[Saved entries]
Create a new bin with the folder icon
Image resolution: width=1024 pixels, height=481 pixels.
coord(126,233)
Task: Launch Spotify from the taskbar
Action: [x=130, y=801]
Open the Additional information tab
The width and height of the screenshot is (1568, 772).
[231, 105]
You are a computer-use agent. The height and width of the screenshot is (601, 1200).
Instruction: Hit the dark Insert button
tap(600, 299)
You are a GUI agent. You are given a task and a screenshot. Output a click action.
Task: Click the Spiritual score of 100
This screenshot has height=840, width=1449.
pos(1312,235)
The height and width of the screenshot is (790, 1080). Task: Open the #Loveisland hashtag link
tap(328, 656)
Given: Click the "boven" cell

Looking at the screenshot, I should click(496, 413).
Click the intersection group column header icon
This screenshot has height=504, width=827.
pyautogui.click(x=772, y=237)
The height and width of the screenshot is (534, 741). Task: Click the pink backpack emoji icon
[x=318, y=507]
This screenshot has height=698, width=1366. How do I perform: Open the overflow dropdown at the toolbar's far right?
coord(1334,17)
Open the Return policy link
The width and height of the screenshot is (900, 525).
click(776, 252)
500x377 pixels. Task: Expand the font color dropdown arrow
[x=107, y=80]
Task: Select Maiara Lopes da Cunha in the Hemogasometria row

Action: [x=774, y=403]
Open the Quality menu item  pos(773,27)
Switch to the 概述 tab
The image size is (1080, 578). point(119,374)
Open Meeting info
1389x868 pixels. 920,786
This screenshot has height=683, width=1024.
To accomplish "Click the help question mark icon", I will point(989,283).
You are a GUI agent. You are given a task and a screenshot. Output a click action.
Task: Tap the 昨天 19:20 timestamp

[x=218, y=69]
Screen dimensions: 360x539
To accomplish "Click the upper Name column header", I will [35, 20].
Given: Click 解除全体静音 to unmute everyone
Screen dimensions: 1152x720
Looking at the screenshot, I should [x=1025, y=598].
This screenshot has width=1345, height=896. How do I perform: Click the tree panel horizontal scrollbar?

# About this exercise
Every line above that includes the string "accomplish" needs to be copied.

# Reply to the exercise
To accomplish "Click the help question mark icon", I will point(989,283).
To accomplish "Click the upper Name column header", I will [35, 20].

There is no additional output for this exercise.